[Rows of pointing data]
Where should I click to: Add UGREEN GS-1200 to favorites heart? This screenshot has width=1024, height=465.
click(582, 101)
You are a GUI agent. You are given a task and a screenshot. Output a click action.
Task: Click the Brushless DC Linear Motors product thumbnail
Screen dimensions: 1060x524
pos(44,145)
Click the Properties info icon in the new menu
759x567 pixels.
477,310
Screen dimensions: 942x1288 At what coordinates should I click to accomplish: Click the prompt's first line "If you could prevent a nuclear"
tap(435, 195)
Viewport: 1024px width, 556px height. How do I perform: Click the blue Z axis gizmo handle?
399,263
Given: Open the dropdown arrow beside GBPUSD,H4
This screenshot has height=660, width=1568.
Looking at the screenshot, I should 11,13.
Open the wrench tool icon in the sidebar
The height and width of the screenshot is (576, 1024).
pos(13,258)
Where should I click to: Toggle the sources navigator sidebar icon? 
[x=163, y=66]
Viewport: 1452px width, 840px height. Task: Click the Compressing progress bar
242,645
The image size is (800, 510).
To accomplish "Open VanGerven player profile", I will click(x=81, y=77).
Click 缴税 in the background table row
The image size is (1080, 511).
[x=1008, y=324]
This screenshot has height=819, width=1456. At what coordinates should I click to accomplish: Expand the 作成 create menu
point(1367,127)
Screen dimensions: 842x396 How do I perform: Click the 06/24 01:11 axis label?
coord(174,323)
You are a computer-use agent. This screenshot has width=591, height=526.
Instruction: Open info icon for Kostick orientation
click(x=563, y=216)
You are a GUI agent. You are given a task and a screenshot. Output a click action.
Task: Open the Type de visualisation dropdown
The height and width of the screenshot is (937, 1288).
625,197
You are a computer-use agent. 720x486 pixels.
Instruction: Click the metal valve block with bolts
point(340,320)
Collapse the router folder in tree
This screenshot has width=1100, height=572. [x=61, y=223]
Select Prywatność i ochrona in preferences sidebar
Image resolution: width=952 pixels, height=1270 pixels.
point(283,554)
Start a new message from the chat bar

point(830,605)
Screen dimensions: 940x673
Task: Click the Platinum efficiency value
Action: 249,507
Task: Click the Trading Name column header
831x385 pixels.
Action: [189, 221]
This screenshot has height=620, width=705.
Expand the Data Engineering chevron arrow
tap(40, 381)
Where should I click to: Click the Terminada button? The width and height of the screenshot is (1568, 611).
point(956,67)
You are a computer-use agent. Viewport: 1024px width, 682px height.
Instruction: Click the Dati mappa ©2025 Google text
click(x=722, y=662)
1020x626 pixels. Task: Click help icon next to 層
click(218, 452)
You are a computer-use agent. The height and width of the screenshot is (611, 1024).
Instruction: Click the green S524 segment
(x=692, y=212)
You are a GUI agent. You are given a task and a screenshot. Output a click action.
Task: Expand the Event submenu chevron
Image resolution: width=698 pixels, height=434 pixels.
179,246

- _To be done_
Please shift every coordinate in the answers by adding 9 to each number, and write out again all lines from the one containing "You are a computer-use agent. The" through the end of the items, inclusive, keeping the requests unchanged.

- _Task answer_
You are a computer-use agent. The height and width of the screenshot is (611, 1024).
Instruction: Click the green S524 segment
(x=701, y=221)
You are a GUI agent. You are given a task and a screenshot. Output a click action.
Task: Expand the Event submenu chevron
Image resolution: width=698 pixels, height=434 pixels.
188,255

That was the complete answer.